Through his work of translating the Scriptures, Lefèvre had a massive influence on the French Bible of his student, Pierre Robert Olivétan (c. 1506-1538), who also translated the Scriptures from the Hebrew and Greek originals. The Olivétan Bible was published in 1535 with a Latin preface by Pierre’s cousin, John Calvin (1509-1564). Since the Olivétan Bible is foundational to subsequent French translations and was essentially a revision of Lefèvre’s work (196), the scholar from Étaples occupies a similar place regarding the French Bible to that of William Tyndale (c. 1494-1536) and the English Bible.

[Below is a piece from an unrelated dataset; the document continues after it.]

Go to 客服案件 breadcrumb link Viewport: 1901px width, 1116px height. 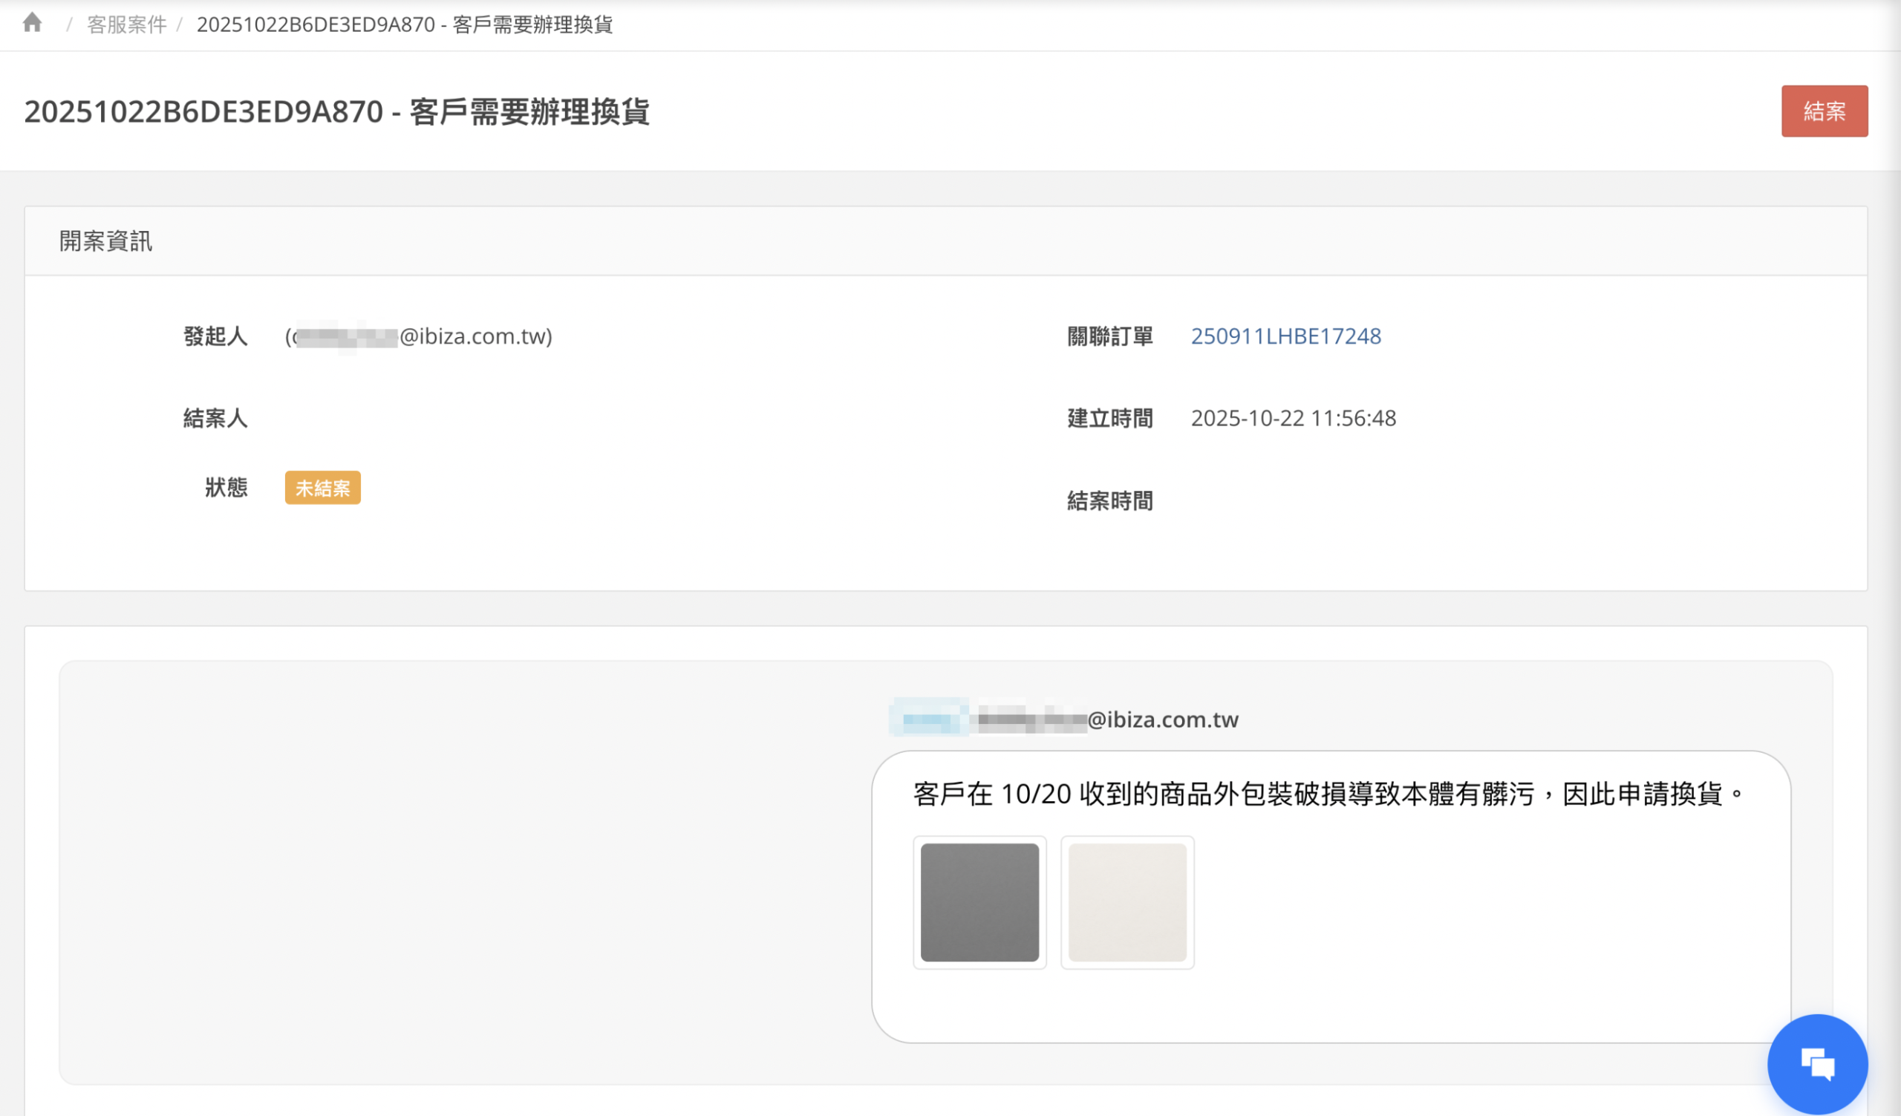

Calvin was also aware of Lefèvre’s Latin translation of the New Testament (73), and even visited the aged scholar in 1534 (196-197). According to Theodore Beza (1519-1605) in his life of Calvin, the old Picard from Étaples told the young Picard from Noyon that he would be used of God as an instrument in establishing Christ’s kingdom in France (196).
Further proof, if it is needed, of Lefèvre’s interest in and support of the Reformation is seen in a 1524 letter to Farel, then in Basel: “O gracious God, how great is my joy to see this grace of the pure knowledge of Christ now spreading through so much of Europe!” (136). Those were wonderful days and, in God’s providence, Lefèvre’s work helped usher them in!3
1 Philip Schaff, History of the Christian Church (Peabody, MA: Hendrickson Publishers, 1996), vol. 8, 239.
2 Philip Edgcumbe Hughes, Lefèvre: Pioneer of Ecclesiastical Renewal in France (Grand Rapids, MI: Eerdmans, 1984). Hereafter, page numbers in this article refer to this book.
3 A much longer form of this article is available on-line (www. cprf.co.uk/articles/lefevre.html).